Commentary: True love is rooted in truth

Though many debate the origin of Valentine’s Day, here in the U.S. its observance is synonymous with love and romance. This week, tangible expressions of love and celebrations of relationships will be commonplace. These demonstrable acts will warm hearts and brighten days as we verbalize our concern for and commitments to others. Some will emphasize it more than others, but the nature of this holiday exposes our abiding desire for relationships that matter.

Even the music we enjoy tells on us. Titles like “Endless Love,” “Best of My Love,” “I Will Always Love You,” “Love Me Tender,” and “I Want to Know What Love Is” are just a small sampling that articulate our hunger to give and receive love. In addition, popular slogans such as “Love Wins;” “Love is Love;” “All You Need is Love” defend our quest for meaningful connection, albeit in misguided ways.

For a society that prioritizes love so enthusiastically, one would think we would have a greater understanding of exactly what we’re talking about. 

Thankfully, the Bible very clearly defines what love is, and therefore, what it is not. In what some have referred to as the "Love Chapter," the Apostle Paul lays out extensive characteristics of true love by personifying the virtue (1 Cor. 13:4–7). Love is patient, he says, rather than demanding. Instead of jealousy, love manifests itself in a kindness that prioritizes others. Refusing to be braggadocious, love resists arrogance. Instead of pursuing licentiousness, love chooses holiness over unbecoming actions. Contrary to the narcissism of our day, love does not prioritize self-interests. Because it is not easily provoked, love keeps no record of wrongs suffered. 

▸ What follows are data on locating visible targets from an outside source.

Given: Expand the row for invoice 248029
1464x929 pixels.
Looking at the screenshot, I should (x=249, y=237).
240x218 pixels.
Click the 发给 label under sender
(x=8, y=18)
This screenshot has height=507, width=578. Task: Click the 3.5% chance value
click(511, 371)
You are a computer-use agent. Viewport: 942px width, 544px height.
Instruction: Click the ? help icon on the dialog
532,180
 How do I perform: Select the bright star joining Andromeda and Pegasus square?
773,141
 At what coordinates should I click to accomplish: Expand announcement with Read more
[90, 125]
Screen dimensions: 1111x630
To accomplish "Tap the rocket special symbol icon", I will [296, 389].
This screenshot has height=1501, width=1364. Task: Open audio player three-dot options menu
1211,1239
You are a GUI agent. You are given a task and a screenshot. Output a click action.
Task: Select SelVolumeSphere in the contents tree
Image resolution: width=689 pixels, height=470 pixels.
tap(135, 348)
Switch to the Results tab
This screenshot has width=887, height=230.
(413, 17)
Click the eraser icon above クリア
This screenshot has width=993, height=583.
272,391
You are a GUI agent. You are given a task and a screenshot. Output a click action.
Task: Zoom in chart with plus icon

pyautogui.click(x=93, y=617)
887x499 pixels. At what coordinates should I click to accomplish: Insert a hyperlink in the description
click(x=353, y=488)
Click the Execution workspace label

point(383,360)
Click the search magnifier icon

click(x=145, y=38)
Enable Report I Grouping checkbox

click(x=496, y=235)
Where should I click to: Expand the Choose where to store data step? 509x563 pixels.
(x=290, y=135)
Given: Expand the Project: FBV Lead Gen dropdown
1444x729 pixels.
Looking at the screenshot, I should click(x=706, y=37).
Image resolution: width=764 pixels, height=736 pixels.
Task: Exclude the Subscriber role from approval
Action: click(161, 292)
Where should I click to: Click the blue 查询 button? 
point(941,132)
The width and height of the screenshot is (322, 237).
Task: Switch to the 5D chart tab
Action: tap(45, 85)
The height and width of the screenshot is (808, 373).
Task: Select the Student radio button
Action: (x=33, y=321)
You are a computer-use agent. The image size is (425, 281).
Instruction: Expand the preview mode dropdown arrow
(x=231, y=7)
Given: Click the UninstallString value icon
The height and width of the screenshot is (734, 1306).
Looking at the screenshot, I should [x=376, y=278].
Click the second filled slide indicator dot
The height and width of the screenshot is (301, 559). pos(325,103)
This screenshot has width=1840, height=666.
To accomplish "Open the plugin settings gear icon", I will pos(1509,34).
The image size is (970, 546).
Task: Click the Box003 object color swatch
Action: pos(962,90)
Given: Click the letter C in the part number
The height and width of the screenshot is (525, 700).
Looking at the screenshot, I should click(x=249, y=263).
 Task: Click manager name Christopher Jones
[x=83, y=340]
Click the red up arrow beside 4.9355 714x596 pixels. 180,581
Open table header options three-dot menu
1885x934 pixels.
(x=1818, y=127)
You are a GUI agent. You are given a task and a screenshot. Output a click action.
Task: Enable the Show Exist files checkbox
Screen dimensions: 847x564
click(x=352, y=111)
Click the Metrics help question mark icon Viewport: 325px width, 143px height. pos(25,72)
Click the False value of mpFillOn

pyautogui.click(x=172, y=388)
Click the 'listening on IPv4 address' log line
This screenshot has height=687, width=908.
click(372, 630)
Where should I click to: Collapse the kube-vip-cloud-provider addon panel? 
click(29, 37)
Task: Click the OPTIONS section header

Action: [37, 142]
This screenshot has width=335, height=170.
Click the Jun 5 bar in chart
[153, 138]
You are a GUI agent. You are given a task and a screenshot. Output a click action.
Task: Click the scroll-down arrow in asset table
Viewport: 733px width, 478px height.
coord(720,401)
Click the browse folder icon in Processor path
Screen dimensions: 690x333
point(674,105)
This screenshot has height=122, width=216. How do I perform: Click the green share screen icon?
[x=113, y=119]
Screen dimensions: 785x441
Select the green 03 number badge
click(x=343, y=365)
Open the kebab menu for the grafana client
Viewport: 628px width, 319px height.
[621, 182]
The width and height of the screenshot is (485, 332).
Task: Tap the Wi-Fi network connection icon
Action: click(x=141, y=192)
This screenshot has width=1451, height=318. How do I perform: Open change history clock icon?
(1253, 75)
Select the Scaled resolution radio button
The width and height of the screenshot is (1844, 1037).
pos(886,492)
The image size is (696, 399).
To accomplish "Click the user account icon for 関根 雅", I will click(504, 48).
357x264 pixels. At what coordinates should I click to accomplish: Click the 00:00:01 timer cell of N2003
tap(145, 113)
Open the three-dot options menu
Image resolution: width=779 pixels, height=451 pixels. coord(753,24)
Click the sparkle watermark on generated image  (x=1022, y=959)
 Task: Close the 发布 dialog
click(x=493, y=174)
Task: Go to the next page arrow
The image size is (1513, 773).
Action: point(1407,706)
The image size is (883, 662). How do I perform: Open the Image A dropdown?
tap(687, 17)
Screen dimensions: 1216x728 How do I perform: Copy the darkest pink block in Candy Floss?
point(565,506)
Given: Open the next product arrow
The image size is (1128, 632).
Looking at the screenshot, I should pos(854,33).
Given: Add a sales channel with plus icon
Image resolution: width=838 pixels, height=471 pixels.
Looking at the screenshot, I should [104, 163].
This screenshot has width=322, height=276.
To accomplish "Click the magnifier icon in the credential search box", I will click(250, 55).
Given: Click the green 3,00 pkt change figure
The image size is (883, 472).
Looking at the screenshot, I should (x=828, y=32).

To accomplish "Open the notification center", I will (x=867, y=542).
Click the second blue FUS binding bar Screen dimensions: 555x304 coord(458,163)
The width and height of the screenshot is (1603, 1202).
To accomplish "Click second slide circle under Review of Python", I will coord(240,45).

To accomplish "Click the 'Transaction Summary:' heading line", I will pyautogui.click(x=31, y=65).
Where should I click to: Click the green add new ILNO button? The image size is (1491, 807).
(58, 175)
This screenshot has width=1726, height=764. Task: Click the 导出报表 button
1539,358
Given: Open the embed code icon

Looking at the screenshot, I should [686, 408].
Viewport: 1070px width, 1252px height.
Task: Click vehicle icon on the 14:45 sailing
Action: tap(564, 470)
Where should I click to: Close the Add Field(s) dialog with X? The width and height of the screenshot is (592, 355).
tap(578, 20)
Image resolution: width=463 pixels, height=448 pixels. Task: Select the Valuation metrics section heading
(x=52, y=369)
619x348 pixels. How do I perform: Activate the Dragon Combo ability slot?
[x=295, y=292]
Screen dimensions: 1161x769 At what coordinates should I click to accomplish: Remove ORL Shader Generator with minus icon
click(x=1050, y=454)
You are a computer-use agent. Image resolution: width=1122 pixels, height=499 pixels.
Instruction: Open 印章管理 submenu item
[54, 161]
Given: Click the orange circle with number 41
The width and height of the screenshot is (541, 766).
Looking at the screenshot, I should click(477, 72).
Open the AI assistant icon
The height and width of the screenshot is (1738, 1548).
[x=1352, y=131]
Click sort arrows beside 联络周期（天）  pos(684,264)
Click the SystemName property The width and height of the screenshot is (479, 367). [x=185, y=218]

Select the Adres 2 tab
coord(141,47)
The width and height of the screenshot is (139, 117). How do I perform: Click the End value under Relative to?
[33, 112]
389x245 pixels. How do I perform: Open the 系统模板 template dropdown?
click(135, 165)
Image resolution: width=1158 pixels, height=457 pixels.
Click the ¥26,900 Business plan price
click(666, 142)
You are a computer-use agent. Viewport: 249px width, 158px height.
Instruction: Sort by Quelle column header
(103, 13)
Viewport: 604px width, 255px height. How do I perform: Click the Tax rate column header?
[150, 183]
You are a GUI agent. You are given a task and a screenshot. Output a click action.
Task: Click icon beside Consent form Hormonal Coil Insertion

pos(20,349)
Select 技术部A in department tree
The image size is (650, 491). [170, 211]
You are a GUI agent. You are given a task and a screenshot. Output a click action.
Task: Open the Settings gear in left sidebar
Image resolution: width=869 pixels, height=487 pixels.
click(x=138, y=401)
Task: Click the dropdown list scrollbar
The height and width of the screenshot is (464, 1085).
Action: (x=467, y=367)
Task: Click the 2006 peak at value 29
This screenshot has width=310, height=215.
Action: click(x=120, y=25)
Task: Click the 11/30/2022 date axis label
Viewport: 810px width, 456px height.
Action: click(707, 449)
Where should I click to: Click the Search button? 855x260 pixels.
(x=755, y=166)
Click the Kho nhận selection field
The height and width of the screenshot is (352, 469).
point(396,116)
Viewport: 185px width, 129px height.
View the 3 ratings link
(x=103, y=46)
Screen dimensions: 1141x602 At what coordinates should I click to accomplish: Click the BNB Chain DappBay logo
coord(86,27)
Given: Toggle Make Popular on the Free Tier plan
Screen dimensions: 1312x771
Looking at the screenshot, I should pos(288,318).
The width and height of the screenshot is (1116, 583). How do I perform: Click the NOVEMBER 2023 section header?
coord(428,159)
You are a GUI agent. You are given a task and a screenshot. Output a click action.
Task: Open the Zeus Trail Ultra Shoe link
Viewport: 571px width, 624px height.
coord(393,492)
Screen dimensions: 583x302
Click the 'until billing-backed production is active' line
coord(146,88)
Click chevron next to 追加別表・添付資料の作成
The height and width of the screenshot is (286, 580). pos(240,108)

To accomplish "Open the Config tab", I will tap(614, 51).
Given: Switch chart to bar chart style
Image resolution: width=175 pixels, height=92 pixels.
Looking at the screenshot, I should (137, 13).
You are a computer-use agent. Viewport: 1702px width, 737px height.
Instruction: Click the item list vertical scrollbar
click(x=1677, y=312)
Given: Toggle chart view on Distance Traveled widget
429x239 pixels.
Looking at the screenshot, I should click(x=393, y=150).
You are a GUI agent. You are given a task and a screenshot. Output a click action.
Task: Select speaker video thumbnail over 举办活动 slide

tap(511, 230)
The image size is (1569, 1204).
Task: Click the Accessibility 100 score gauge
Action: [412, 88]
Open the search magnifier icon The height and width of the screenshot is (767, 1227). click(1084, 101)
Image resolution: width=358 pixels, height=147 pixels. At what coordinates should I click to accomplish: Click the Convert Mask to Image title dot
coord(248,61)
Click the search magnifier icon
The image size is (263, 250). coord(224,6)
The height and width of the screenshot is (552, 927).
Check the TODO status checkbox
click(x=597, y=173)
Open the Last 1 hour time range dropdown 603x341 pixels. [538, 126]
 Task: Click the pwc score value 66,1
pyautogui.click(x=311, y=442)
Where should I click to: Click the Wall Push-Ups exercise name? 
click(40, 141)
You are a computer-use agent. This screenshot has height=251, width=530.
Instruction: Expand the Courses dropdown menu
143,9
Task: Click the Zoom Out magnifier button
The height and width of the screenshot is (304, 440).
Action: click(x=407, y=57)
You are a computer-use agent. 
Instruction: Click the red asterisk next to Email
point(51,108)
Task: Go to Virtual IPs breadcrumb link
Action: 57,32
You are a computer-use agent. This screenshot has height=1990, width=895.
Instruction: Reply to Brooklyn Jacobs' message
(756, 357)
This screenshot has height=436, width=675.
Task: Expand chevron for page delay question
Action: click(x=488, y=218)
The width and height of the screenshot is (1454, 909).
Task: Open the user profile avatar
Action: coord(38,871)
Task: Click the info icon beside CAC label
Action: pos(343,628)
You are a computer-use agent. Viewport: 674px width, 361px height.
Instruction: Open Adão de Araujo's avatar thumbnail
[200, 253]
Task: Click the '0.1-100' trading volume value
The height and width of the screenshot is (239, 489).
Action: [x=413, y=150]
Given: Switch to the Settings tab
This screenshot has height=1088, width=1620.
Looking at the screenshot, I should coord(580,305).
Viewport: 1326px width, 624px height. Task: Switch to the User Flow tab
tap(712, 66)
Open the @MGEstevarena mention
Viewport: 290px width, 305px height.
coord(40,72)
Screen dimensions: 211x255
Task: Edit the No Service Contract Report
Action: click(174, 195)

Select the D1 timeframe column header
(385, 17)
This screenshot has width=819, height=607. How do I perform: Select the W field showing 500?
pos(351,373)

The anchor holding all these noble attributes together is truth. Not an individual’s version of truth or society’s manipulation of truth, but the Truth as defined by God Himself in Holy Scripture. Instead of lies and injustice, love rejoices over the truth.

In fact, rooting love in lies is more akin to hatred rather than love. Thus, the Bible admonishes us to speak the truth in love rather than merely parroting what people want to hear (Eph. 4:15). The craftiness and deceitful scheming of a world hell-bent on rejecting God leaves no room for communicating without clarity. To do so is the opposite of love. 

Alternately, true love should be without hypocrisy (Rom. 12:9). Elsewhere, the Bible refers to the same concept as “genuine love” (2 Cor. 6:6). Even more elaborately, 1 Tim. 1:5 calls it “love from a pure heart and a good conscience and a sincere faith.” Why such a strong emphasis on truth?

Falsehood and pretense are the enemies of knowing and sharing authentic love with others.

Outside of truth, people can only love the images of who we pretend to be, which is a far cry from who we really are. Likewise, our efforts to be loving fall flat if we do not care enough about others to live and speak the truth to them. No wonder we are told to abhor what is evil and cling to what is good (Rom. 12:9).

Interestingly, the reason Paul wrote his famous words about love (1 Cor. 13) was his effort to correct the carnal, wicked behavior of the Corinthian church.

He reminds them that love is not envious because they coveted one another’s spiritual gifts (1 Cor. 12). Knowing that some claimed to have superior knowledge, he warns them about being puffed up (1 Cor. 4:1-14). Due to the prevalent sexual immorality within the church and throughout the culture, he contrasts love with the indecent behaviors of wickedness (1 Cor. 5:1–5, 7:36). Juxtaposed against their frivolous lawsuits he insists that love is not self-centered (1 Cor. 6:1–6). 

Sensing the backlash that will certainly come when we refuse to divorce love from truth, with sweeping encouragement God’s apostle reminds us that love “bears all things, believes all things, hopes all things, endures all things.” These descriptions are far from the sentimental shell that characterizes so many modern descriptions of true love. 

With this background in mind, it is remarkable to think that God loves each of us (John 3:16). His affection is much more than an affirmation of who we are, though.

While some say God loves us just the way we are, Scripture teaches that God loves us too much to leave us the way we are. Because we only find freedom in truth (John 8:32), Jesus comes as the way, the truth, and the life for any man or woman who will call out to Him in repentance and faith (John 14:6). My prayer is that you will experience God’s amazing love this Valentine’s Day, and every day.